【Ⅱ】-1 二択

 重い瞼をこじ開ける。途端に入り込んできた光が目を刺した。瞬きを繰り返しながら身体を起こそうとして、ユウラは両の腕が縛られているのに気づく。


「目覚めたようだね」


 耳にねっとりとこびりつくような、嫌な声がした。上半身を起こしつつ声主を探す。細身で五十ほどの男が部屋の隅に座していた。中級司令官の装いをしている。


「若い娘が連行されたと聞いてね。尋問役を買って出たんだよ。君みたいな娘を冷たい鉄格子の中に閉じ込めるわけにはいかないだろう。感謝するといい」


 牢の広さとさほど変わらないような小さな部屋だった。扉がある他には、中級司令官の座る椅子があるだけだ。両手首には呪封じを兼ねた手枷がつけられていた。無論槍は取り上げられていたが、随分不用心だとユウラは思う。


「ここはどこ……ですか?」


「中央本部だ」


「中央?」


「不思議かね」


 鳩尾みぞおちに食い込んだ剣の柄を見たのが、ユウラの最後の記憶だった。クレイドの圧倒的な強さの前に出来たことといえば、テイトが一度呪を使う間を身を挺して稼ぐことだけだ。あの後どうなったのかは分からないが、おそらく二人して捕まり連行されたのだろう。殺されなかっただけでも不思議だが、連行先がティッキンケムの大監獄でなく中央だというのも不可解だった。敵は一体何を企んでいるのだろうか。

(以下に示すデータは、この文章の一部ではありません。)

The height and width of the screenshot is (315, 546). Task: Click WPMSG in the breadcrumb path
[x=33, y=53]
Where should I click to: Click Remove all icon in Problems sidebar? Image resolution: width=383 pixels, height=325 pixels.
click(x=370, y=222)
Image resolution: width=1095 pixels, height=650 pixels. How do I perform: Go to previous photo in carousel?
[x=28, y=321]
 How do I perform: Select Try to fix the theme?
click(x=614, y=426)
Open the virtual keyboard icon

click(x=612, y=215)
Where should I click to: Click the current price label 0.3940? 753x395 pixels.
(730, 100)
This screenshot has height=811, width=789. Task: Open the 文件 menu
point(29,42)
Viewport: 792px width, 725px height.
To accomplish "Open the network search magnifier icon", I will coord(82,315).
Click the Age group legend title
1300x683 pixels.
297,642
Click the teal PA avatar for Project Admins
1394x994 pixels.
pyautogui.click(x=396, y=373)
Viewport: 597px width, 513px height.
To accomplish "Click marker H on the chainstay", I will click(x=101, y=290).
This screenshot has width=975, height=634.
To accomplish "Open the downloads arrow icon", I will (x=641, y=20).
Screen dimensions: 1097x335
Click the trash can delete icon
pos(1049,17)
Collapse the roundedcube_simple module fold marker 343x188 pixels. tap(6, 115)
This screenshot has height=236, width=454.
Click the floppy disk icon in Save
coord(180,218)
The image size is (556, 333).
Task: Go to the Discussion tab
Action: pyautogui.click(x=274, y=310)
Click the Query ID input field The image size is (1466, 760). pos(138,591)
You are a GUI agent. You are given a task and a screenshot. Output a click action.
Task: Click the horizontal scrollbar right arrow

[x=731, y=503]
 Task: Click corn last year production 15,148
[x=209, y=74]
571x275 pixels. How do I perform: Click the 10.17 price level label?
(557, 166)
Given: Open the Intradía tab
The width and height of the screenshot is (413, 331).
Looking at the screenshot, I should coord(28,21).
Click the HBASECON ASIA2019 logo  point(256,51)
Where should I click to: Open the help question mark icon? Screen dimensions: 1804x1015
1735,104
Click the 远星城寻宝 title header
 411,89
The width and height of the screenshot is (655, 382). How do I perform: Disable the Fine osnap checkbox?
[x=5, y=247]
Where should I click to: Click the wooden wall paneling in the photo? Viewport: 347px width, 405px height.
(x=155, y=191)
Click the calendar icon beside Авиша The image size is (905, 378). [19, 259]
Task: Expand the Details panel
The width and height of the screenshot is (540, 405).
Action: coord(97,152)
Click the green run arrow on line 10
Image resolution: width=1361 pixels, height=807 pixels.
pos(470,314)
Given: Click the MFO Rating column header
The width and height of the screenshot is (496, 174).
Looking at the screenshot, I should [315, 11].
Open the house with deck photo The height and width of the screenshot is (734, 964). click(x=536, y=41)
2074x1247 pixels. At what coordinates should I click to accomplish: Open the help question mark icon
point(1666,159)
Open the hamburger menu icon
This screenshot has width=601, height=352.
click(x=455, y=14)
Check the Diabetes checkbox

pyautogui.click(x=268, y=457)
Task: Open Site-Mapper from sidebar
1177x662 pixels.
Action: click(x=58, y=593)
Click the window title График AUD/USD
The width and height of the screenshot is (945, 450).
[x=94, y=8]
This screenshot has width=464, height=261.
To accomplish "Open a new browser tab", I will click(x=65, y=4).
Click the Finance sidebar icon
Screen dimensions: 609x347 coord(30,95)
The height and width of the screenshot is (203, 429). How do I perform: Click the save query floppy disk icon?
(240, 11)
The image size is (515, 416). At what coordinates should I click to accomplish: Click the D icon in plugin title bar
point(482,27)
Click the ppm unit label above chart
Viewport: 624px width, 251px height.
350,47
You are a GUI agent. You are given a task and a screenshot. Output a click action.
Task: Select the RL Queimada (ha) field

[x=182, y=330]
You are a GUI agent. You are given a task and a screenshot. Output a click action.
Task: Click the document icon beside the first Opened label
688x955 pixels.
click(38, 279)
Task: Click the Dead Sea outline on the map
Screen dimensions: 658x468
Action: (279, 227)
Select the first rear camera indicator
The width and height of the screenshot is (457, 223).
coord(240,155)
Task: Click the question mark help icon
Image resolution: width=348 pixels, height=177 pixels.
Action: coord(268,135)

「あたしの他に……一緒に連行された者はいませんでしたか」


「男が一人、牢に繋がれているようだね。しかし、じきに君には関係のないことになる」


「どういう意味ですか?」


「私の質問に全て答えれば、君を中央に迎えてあげよう。私の部下としてね」


 司令官はおもむろに腰を上げると、ユウラの傍まで歩み寄った。膝をつくと視線の高さがそろう。伸びてきた腕が顎に触れた。生温くて湿気た指に、顔をくいと持ち上げられる。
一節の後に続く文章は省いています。